** Start of ARTICLE **

Is there, I want to dig into SMTs or single message transforms, in a minute, but is there a lot of converter action? Like it strikes me that there are only a few realization formats in the world, and those are kind of covered. Is that an interesting place of innovation and community activity or is it sort of finished?
That's a good question. In the old days, going back a few years, you've got a string converter, you've got a raw JSON converter, and an Avro which integrates on scheme registry, which you can talk about in a bit if you want to. And then I don't know, my memory is not so good, but we added in Protobuf off on JSON schema converters that were additional ones. I'm sure there are other ways of serializing data that people have come up with that would be nice if Kafka Connect supported. And this is why it's so great that it's pluggable because if someone wants to use Protobuf today, they can use that with a converter that was written before the Protobuf converter existed. So when you're writing a connector and the problem is that connectors and converters, I always mix them up when I'm talking, but a connector pulls in data from an external system and it doesn't serialize the data. It passes it to another base of Kafka Connect, which serializes it, which is the converter bit
So it's not responsible for doing it. If you're writing a connector, which is doing the serialization, you're probably doing it wrong. There are a few large cases where people do that, but generally, it passes just like a generic representation of the object, which the converter then serializes to write to the Kafka topic. And the same thing happens in reverse when you're using async. So it will de-serialize it with a converter that passes a generic representation to the connector to push down to a target system. So the converters are super important. I've not seen a ton of new ones, there probably are, but this is a great thing, right? Someone in the community could say, I wish we had support for, I don't know what. I'm sure there are other serialization methods and they could write that and then put it onto Confluent Hub or distribute it. And people could now start to serialize data in that way.
Yeah, so when the connector is proper. Its job is to talk to something, either reading data from some external system or writing data in the read or the source side of things, it does that interface and then creates a representation of that data in the Java type system and passes that off to another layer in the connect APIs. I'm done being a connector, I'll pass this on to the next layer. On the sync side, it will have received that internal Java object and then have to do what it takes to write it to the external system. But the translation between the generalized representation of that data in the Java type system and the bytes that go into Kafka, that's what this does. And so it's substantially a solved problem, but one can always have different serialization formats that are custom to your own deployment.
But it's also probably the one thing that you kind of need to wrap your head around when you start using Kafka Connect and you see tons of people posting problems with stack overflow and stuff. And the RMS has got a lot better in recent releases and they kind of point you to where the problem is. But if you imagine with a hose pipe system, when you're connecting things together, if you're trying to connect something that doesn't match, it's just going to not work horribly. So the way in which you're writing it onto the Kafka topic, you're serializing it, is you've got to set the converter when you're reading from the Kafka topic in the same way otherwise things don't match up.

** End of ARTICLE **
** Start of INFORMATION SHOWN **

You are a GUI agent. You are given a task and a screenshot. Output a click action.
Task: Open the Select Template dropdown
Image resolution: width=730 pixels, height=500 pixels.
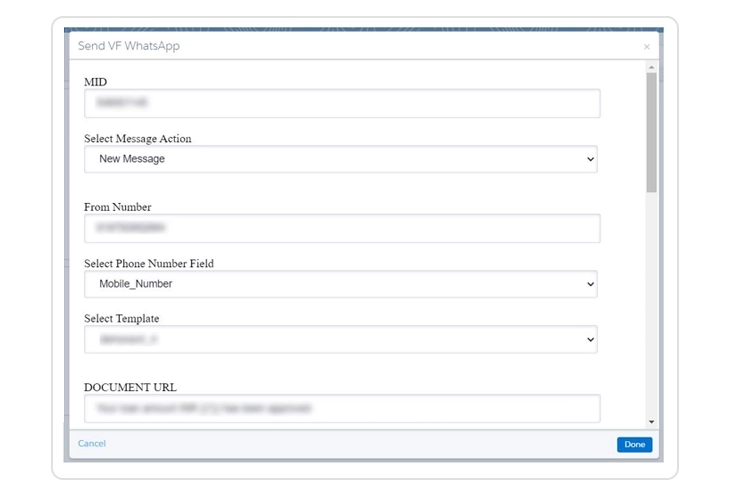(x=340, y=340)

** End of INFORMATION SHOWN **

### STATED EXERCISE
Write the next part of the Kafka Connect converters discussion, continuing from its final sentence. Nothing in the listing is needed here.

### ANSWER TO THIS PROBLEM
I keep talking about the kind of like connectors going in and connectors coming out. A lot of the time it's just one side that Kafka Connect handles. So you've got an application that pushes data onto a Kafka topic, Kafka Connect reads that data and pushes it down to like a document store or something like that. Or the same thing in reverse. Like we've got a database has got some data they want to use for an event-driven application that we're writing to Kafka Connect, pushes the data onto the topic, which then microservice, or whatever reads directly. So it doesn't have to be Kafka Connect all the way through, but what does have to be all the way through is your serialization methods. They've got to match up.
Got it, got it. So the other third and final pluggable things, single message transforms.
SMTs. What is an SMT? What isn't an SMT?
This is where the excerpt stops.